::: Passage for review :::
How to Write a .NET Markdig Extension for Markdown Processing

Markdown is a powerful writing format with simplicity at its core. It’s no surprise that it is as popular as it is since it can help authors focus more on the art of writing rather than the aesthetics of their work. While there is a standard specification for the language, there are extensions to the Markdown syntax that can enhance the authoring experience in niche contexts. For example, LaTex support for mathematics, improved media support for online services like YouTube, and diagram support via Mermaid for all aspiring software architects.

With Markdown, if you can write it, you can parse and translate it to a desired output. In this post, we’ll explore the Markdig library by author Alexandre Mutel, which is .NET’s fastest and most powerful CommonMark-compliant Markdown parser. Most importantly, it’s also extensible!

What is Markdown and Markdig?

For folks new to Markdown, it is a text-based format used to help writers focus on the structure and content of their work rather than the aesthetics of the work.

Aesthetics include font choices, colors, font sizing, and overall layout concerns. While aesthetics can help tell a more immersive story, they can hinder the writing process if introduced too early.

Markdown focuses on some familiar structural writing tropes and allows you to express them using simplified structures and symbols amongst code. These include headers, links, emphasis, lists, and more. Markdown gets its name because, typically, the format is converted into markup, also known as HTML. Although, Markdown can have many targets, including PDFs, presentation slides, and much more. Your imagination is the limit.

As the introduction mentions, Markdig is a .NET library aimed at helping developers process and transform markdown files. It’s a drop-in and ready library for most needs but also has extensibility options.

Writing a Markdig Inline Parser Extension

There are three parts to writing an extension for Markdig: Markdown syntax, the processing pipeline, and the syntax parser. We’ll walk through all three parts and why they are essential. Let’s start with first describing the intent of our extension.

Given the following syntax, we want to parse any matching token and replace it with a GitHub username link.
::: Input data :::
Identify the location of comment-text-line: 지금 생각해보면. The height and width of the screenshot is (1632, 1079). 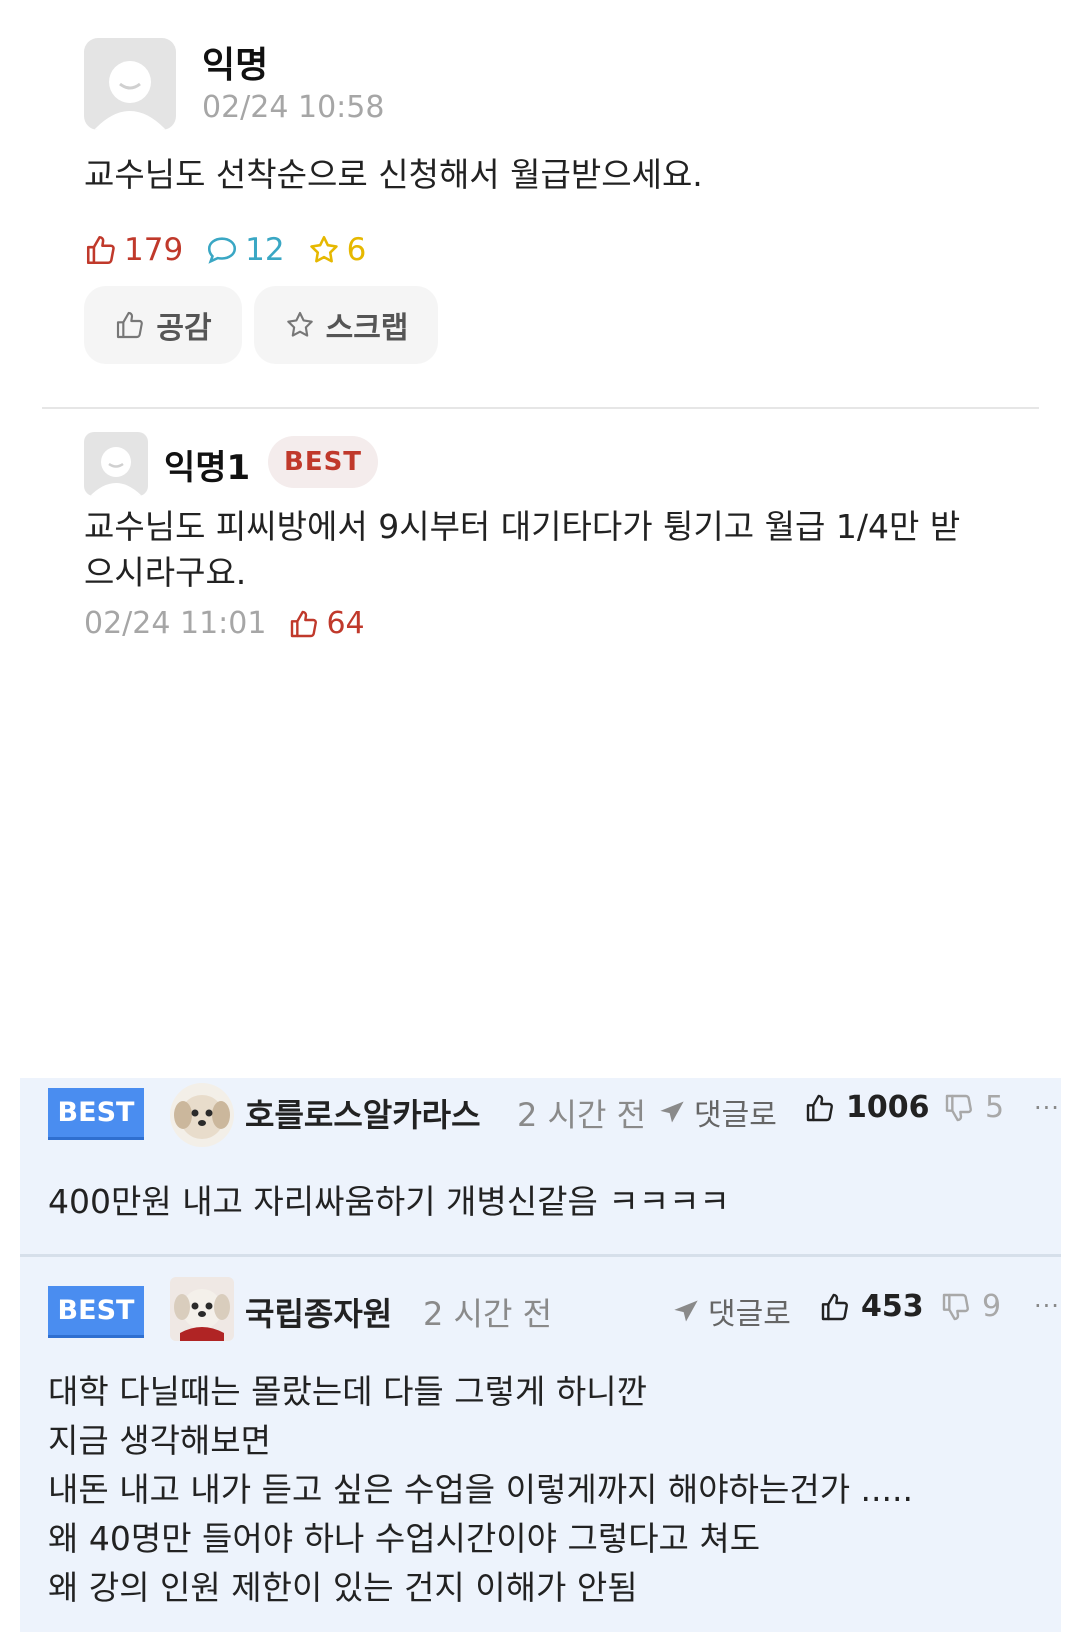
(160, 1440).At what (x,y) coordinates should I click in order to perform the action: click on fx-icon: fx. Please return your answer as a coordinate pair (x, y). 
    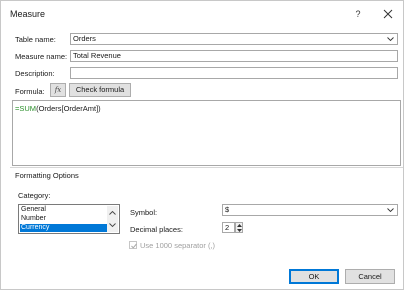
    Looking at the image, I should click on (58, 90).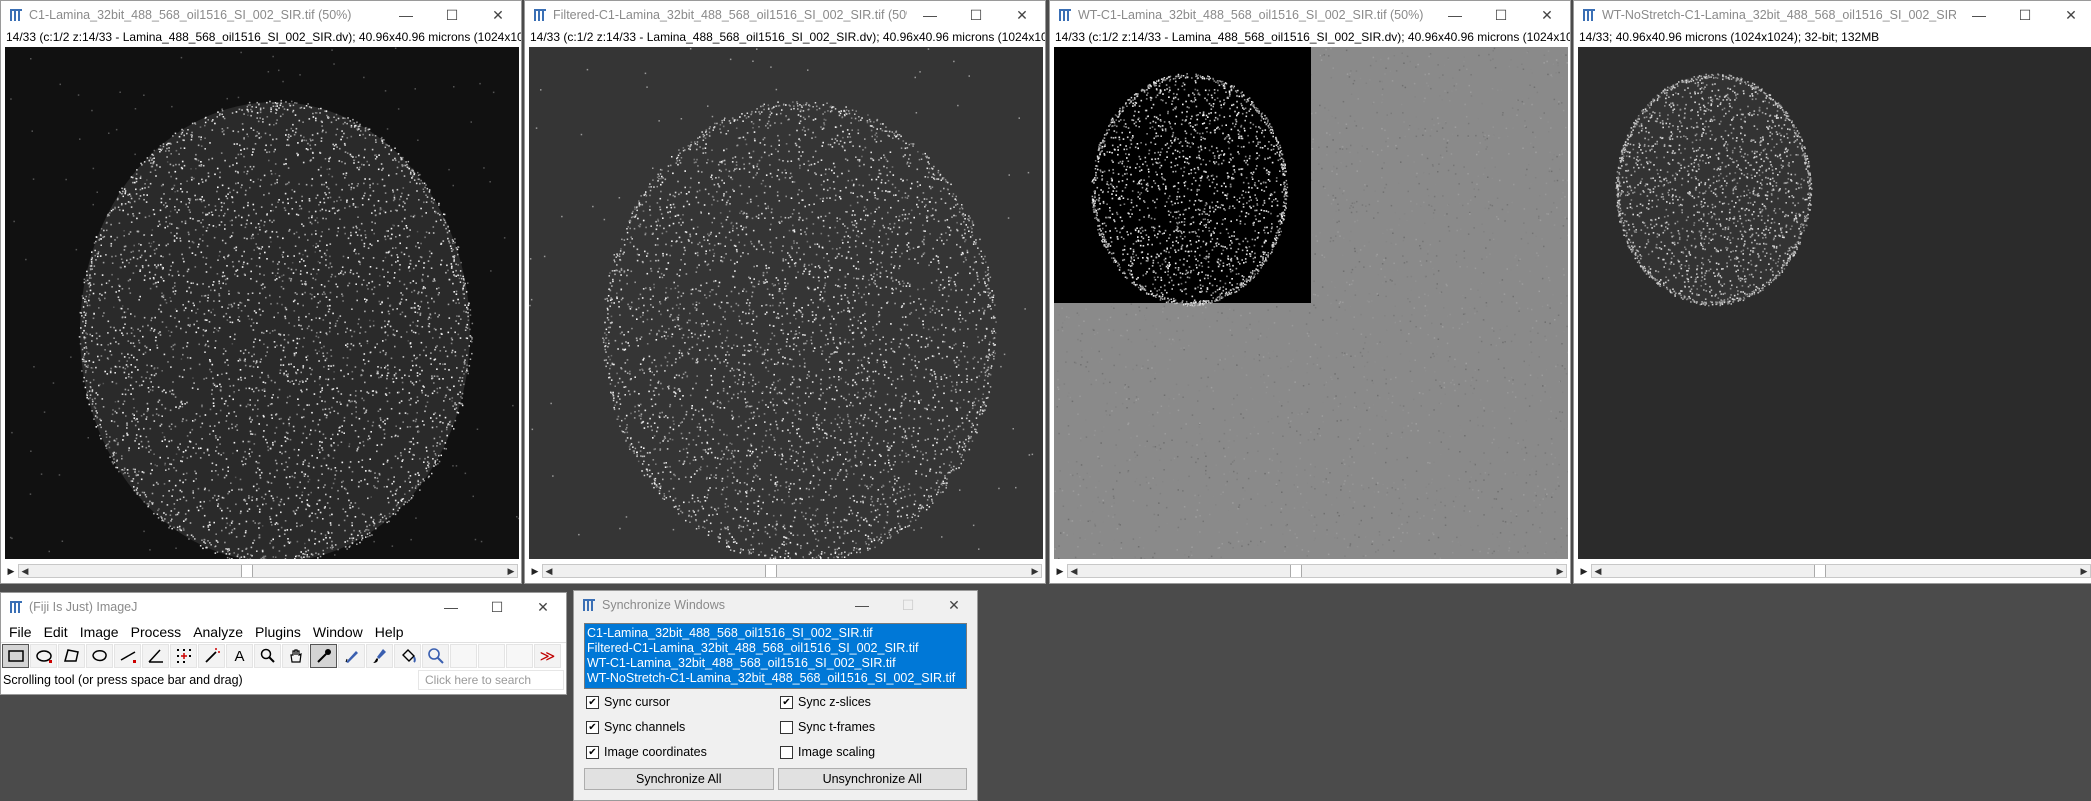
:::
=== The task ===
Update a part of the Markdig article, beginning at the words "What is Markdown" and stopping after "introduced too early.", and reproduce it with "font choices" replaced by "typeface selections". Base your work solely on the Markdig article.

=== Finished exercise ===
What is Markdown and Markdig?

For folks new to Markdown, it is a text-based format used to help writers focus on the structure and content of their work rather than the aesthetics of the work.

Aesthetics include typeface selections, colors, font sizing, and overall layout concerns. While aesthetics can help tell a more immersive story, they can hinder the writing process if introduced too early.